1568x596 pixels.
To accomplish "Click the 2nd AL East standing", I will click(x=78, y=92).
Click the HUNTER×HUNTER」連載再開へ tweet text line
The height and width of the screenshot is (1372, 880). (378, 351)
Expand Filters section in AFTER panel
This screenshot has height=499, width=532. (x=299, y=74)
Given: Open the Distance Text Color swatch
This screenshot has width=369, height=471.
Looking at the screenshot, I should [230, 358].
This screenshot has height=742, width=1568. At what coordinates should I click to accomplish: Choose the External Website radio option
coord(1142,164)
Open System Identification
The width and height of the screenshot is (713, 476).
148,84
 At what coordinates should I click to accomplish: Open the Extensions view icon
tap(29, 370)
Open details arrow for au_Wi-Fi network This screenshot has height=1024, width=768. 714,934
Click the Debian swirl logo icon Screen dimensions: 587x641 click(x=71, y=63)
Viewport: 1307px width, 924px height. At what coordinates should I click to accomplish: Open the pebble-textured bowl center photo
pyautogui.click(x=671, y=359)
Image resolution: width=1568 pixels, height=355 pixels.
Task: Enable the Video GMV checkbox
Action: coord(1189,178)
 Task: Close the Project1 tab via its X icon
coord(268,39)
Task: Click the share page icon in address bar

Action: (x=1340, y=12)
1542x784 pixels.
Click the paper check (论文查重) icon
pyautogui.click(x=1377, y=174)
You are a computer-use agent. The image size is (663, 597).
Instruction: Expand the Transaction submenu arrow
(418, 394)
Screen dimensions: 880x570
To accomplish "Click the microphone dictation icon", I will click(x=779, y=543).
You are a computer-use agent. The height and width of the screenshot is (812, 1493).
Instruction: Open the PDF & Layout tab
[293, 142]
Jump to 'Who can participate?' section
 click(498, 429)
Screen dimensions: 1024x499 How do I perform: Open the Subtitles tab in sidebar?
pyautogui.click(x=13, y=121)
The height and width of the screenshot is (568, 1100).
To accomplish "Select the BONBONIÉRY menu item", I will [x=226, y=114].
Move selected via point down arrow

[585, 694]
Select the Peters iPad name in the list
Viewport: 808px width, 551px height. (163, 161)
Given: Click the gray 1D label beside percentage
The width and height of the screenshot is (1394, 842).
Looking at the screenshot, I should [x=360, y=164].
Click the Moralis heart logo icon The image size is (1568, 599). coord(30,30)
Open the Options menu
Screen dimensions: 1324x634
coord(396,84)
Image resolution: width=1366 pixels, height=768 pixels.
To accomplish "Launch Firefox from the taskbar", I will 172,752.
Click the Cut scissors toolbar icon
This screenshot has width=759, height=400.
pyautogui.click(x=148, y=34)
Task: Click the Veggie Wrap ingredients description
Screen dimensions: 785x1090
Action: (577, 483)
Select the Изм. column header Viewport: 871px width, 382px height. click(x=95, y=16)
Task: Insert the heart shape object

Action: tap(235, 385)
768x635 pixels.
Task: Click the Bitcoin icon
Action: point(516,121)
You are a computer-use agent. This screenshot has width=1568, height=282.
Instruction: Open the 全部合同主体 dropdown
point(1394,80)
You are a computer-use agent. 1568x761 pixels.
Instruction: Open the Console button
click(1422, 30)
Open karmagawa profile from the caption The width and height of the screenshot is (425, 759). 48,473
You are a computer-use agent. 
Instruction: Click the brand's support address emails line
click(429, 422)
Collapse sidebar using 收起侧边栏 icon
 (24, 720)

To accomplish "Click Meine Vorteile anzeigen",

***

**Task goal**
Render the records above as a JSON list of strings, one string per line in the order given, leaving out blank lines.

**Problem solution**
[
  "1568x596 pixels.",
  "To accomplish \"Click the 2nd AL East standing\", I will click(x=78, y=92).",
  "Click the HUNTER×HUNTER」連載再開へ tweet text line",
  "The height and width of the screenshot is (1372, 880). (378, 351)",
  "Expand Filters section in AFTER panel",
  "This screenshot has height=499, width=532. (x=299, y=74)",
  "Given: Open the Distance Text Color swatch",
  "This screenshot has width=369, height=471.",
  "Looking at the screenshot, I should [230, 358].",
  "This screenshot has height=742, width=1568. At what coordinates should I click to accomplish: Choose the External Website radio option",
  "coord(1142,164)",
  "Open System Identification",
  "The width and height of the screenshot is (713, 476).",
  "148,84",
  " At what coordinates should I click to accomplish: Open the Extensions view icon",
  "tap(29, 370)",
  "Open details arrow for au_Wi-Fi network This screenshot has height=1024, width=768. 714,934",
  "Click the Debian swirl logo icon Screen dimensions: 587x641 click(x=71, y=63)",
  "Viewport: 1307px width, 924px height. At what coordinates should I click to accomplish: Open the pebble-textured bowl center photo",
  "pyautogui.click(x=671, y=359)",
  "Image resolution: width=1568 pixels, height=355 pixels.",
  "Task: Enable the Video GMV checkbox",
  "Action: coord(1189,178)",
  " Task: Close the Project1 tab via its X icon",
  "coord(268,39)",
  "Task: Click the share page icon in address bar",
  "Action: (x=1340, y=12)",
  "1542x784 pixels.",
  "Click the paper check (论文查重) icon",
  "pyautogui.click(x=1377, y=174)",
  "You are a computer-use agent. The image size is (663, 597).",
  "Instruction: Expand the Transaction submenu arrow",
  "(418, 394)",
  "Screen dimensions: 880x570",
  "To accomplish \"Click the microphone dictation icon\", I will click(x=779, y=543).",
  "You are a computer-use agent. The height and width of the screenshot is (812, 1493).",
  "Instruction: Open the PDF & Layout tab",
  "[293, 142]",
  "Jump to 'Who can participate?' section",
  " click(498, 429)",
  "Screen dimensions: 1024x499 How do I perform: Open the Subtitles tab in sidebar?",
  "pyautogui.click(x=13, y=121)",
  "The height and width of the screenshot is (568, 1100).",
  "To accomplish \"Select the BONBONIÉRY menu item\", I will [x=226, y=114].",
  "Move selected via point down arrow",
  "[585, 694]",
  "Select the Peters iPad name in the list",
  "Viewport: 808px width, 551px height. (163, 161)",
  "Given: Click the gray 1D label beside percentage",
  "The width and height of the screenshot is (1394, 842).",
  "Looking at the screenshot, I should [x=360, y=164].",
  "Click the Moralis heart logo icon The image size is (1568, 599). coord(30,30)",
  "Open the Options menu",
  "Screen dimensions: 1324x634",
  "coord(396,84)",
  "Image resolution: width=1366 pixels, height=768 pixels.",
  "To accomplish \"Launch Firefox from the taskbar\", I will 172,752.",
  "Click the Cut scissors toolbar icon",
  "This screenshot has width=759, height=400.",
  "pyautogui.click(x=148, y=34)",
  "Task: Click the Veggie Wrap ingredients description",
  "Screen dimensions: 785x1090",
  "Action: (577, 483)",
  "Select the Изм. column header Viewport: 871px width, 382px height. click(x=95, y=16)",
  "Task: Insert the heart shape object",
  "Action: tap(235, 385)",
  "768x635 pixels.",
  "Task: Click the Bitcoin icon",
  "Action: point(516,121)",
  "You are a computer-use agent. This screenshot has width=1568, height=282.",
  "Instruction: Open the 全部合同主体 dropdown",
  "point(1394,80)",
  "You are a computer-use agent. 1568x761 pixels.",
  "Instruction: Open the Console button",
  "click(1422, 30)",
  "Open karmagawa profile from the caption The width and height of the screenshot is (425, 759). 48,473",
  "You are a computer-use agent. ",
  "Instruction: Click the brand's support address emails line",
  "click(429, 422)",
  "Collapse sidebar using 收起侧边栏 icon",
  " (24, 720)",
  "To accomplish \"Click Meine Vorteile anzeigen\","
]